**Your goal:**
From the records below, set down exactly the lines starting with the line that contains "The image size is (868, 292)." and going on through the line that contains "Click the blue exclamation info icon". Nothing else is wanted.

(Stored data)

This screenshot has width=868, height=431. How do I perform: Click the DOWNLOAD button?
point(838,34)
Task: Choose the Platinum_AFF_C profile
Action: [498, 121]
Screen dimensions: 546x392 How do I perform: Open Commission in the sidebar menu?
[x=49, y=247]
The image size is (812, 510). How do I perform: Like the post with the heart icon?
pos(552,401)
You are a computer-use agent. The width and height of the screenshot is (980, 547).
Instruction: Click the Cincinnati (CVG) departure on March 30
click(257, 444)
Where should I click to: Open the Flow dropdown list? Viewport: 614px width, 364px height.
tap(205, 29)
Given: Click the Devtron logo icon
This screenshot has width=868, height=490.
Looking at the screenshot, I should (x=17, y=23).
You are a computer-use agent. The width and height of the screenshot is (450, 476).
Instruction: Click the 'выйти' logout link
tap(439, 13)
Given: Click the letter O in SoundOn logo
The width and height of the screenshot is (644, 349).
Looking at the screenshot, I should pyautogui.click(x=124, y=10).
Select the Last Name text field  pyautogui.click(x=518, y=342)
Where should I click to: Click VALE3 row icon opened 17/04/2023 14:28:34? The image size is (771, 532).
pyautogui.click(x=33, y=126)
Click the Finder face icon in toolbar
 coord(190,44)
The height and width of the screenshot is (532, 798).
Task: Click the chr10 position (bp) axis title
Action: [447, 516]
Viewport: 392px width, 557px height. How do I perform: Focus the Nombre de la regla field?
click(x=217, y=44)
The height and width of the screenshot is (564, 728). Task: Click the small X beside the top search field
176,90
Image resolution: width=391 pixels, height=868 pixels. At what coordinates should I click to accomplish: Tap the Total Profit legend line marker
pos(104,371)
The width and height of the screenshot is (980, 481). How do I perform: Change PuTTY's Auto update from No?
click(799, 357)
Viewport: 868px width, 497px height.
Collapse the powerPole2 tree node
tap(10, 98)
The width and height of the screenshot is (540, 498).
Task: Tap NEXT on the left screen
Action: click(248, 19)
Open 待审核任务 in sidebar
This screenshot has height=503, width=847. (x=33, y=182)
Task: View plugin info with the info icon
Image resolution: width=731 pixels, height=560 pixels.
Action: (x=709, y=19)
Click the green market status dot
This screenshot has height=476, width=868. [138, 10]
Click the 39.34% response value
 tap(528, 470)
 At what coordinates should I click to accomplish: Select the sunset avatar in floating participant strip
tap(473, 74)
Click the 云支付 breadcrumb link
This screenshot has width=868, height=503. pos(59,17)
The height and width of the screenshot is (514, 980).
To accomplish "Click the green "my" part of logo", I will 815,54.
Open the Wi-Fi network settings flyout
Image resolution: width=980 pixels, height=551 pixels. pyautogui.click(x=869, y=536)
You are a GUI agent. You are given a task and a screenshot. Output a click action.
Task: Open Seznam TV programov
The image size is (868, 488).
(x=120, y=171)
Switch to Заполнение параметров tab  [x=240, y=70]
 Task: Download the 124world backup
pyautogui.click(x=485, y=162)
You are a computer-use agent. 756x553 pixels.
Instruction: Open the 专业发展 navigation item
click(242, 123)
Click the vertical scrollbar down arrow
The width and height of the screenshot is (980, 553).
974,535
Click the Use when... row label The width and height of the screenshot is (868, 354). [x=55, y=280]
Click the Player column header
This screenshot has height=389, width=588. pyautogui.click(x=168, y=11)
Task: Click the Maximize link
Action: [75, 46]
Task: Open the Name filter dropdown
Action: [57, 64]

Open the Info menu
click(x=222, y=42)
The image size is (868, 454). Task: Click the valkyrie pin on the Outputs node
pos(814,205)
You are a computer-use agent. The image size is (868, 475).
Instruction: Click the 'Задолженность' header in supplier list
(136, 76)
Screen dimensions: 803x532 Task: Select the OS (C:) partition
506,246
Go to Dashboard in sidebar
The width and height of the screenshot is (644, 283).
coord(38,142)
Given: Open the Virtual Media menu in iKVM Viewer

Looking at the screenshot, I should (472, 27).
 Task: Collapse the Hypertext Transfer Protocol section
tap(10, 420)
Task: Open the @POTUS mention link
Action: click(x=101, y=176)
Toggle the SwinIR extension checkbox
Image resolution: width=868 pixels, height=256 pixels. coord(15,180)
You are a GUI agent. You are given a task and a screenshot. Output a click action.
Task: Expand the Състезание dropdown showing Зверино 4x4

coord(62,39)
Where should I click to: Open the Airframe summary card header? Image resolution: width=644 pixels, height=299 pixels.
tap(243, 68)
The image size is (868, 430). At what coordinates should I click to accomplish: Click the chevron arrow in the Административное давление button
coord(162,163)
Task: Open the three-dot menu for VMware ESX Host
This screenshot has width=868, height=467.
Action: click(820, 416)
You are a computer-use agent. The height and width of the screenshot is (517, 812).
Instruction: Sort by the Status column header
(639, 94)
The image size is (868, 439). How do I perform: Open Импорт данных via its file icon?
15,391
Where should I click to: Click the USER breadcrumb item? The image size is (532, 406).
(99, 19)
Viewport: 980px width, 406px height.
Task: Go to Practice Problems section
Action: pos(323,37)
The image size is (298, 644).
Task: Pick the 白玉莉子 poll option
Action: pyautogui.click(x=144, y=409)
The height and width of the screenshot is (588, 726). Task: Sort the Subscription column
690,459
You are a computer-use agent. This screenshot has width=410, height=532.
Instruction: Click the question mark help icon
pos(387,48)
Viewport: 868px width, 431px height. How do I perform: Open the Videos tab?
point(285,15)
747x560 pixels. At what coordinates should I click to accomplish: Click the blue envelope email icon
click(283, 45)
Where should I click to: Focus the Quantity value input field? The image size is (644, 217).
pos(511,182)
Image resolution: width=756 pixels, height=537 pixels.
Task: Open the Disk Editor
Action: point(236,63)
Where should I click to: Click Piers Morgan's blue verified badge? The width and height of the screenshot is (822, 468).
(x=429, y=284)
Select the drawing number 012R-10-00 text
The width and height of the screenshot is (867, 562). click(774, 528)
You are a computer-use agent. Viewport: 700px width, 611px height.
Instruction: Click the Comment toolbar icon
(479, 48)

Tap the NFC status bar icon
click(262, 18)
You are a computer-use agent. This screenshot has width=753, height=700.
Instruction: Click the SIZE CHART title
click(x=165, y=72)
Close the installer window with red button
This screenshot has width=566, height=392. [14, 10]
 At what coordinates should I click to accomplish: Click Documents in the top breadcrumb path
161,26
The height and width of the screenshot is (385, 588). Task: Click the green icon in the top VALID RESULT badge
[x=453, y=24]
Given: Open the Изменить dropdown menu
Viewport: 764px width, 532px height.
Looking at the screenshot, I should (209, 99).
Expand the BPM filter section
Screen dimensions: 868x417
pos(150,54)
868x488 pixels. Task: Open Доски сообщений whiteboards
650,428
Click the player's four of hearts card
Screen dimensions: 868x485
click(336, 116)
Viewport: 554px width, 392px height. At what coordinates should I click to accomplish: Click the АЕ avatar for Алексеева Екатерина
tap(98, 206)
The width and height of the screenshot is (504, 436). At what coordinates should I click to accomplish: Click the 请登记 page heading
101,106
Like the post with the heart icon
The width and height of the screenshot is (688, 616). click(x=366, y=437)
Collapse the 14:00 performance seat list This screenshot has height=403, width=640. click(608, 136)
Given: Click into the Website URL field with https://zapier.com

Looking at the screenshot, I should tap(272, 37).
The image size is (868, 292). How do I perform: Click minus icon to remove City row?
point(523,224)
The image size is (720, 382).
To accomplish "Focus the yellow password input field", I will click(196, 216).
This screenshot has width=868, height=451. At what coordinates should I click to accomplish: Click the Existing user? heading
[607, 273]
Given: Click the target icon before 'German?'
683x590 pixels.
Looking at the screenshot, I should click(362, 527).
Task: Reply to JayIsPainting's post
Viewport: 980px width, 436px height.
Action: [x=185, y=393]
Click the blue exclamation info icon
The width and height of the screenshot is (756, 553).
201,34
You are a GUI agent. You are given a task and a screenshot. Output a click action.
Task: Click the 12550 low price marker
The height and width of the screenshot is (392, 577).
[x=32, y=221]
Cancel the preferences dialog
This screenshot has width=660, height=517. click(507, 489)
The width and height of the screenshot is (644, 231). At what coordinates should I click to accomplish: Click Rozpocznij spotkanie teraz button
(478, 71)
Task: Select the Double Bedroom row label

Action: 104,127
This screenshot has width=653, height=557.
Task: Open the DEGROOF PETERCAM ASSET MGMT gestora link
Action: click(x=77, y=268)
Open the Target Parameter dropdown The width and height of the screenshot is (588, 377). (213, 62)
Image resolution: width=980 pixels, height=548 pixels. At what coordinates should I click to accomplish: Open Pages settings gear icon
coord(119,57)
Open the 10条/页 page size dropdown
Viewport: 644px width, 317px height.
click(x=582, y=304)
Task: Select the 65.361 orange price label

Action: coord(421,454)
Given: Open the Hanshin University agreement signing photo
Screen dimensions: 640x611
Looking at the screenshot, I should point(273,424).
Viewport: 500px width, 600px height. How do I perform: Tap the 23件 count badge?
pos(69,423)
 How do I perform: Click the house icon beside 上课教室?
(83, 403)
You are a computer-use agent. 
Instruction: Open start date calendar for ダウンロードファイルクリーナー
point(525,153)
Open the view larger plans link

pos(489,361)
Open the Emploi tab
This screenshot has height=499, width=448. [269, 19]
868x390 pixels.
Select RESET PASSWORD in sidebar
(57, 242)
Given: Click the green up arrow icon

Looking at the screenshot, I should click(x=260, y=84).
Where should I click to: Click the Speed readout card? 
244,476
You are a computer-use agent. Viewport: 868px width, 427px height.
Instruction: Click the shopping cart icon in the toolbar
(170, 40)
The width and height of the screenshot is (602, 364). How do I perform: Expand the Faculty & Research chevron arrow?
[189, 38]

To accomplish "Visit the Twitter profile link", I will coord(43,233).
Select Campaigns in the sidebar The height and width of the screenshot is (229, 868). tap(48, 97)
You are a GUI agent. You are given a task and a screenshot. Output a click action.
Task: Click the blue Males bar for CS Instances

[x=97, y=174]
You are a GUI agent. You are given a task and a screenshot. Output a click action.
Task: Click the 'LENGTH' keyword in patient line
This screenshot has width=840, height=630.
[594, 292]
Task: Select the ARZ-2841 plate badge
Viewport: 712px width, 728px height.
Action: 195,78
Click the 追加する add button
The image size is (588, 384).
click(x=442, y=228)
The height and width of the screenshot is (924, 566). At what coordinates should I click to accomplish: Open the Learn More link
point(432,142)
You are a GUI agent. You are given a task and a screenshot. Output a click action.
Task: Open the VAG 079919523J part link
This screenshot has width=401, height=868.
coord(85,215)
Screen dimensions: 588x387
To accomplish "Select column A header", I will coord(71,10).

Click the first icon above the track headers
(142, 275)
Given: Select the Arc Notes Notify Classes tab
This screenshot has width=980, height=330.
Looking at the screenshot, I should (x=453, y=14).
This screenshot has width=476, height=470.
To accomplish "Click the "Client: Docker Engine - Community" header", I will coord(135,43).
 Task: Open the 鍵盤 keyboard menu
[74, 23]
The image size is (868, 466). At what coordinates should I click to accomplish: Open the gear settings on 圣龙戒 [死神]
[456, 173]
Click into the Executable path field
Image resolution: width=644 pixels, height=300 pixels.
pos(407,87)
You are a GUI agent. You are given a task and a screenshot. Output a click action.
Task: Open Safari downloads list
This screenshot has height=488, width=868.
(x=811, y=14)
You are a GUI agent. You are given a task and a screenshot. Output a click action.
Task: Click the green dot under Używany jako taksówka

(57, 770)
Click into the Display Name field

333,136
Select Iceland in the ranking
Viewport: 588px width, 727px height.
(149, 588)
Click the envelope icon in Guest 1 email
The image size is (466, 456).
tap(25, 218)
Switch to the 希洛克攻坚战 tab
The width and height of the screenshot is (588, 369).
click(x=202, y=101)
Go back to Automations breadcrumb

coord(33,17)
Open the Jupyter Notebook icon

**Output of the exercise:**
The image size is (868, 292). How do I perform: Click minus icon to remove City row?
point(523,224)
The image size is (720, 382).
To accomplish "Focus the yellow password input field", I will click(196, 216).
This screenshot has width=868, height=451. At what coordinates should I click to accomplish: Click the Existing user? heading
[607, 273]
Given: Click the target icon before 'German?'
683x590 pixels.
Looking at the screenshot, I should click(362, 527).
Task: Reply to JayIsPainting's post
Viewport: 980px width, 436px height.
Action: [x=185, y=393]
Click the blue exclamation info icon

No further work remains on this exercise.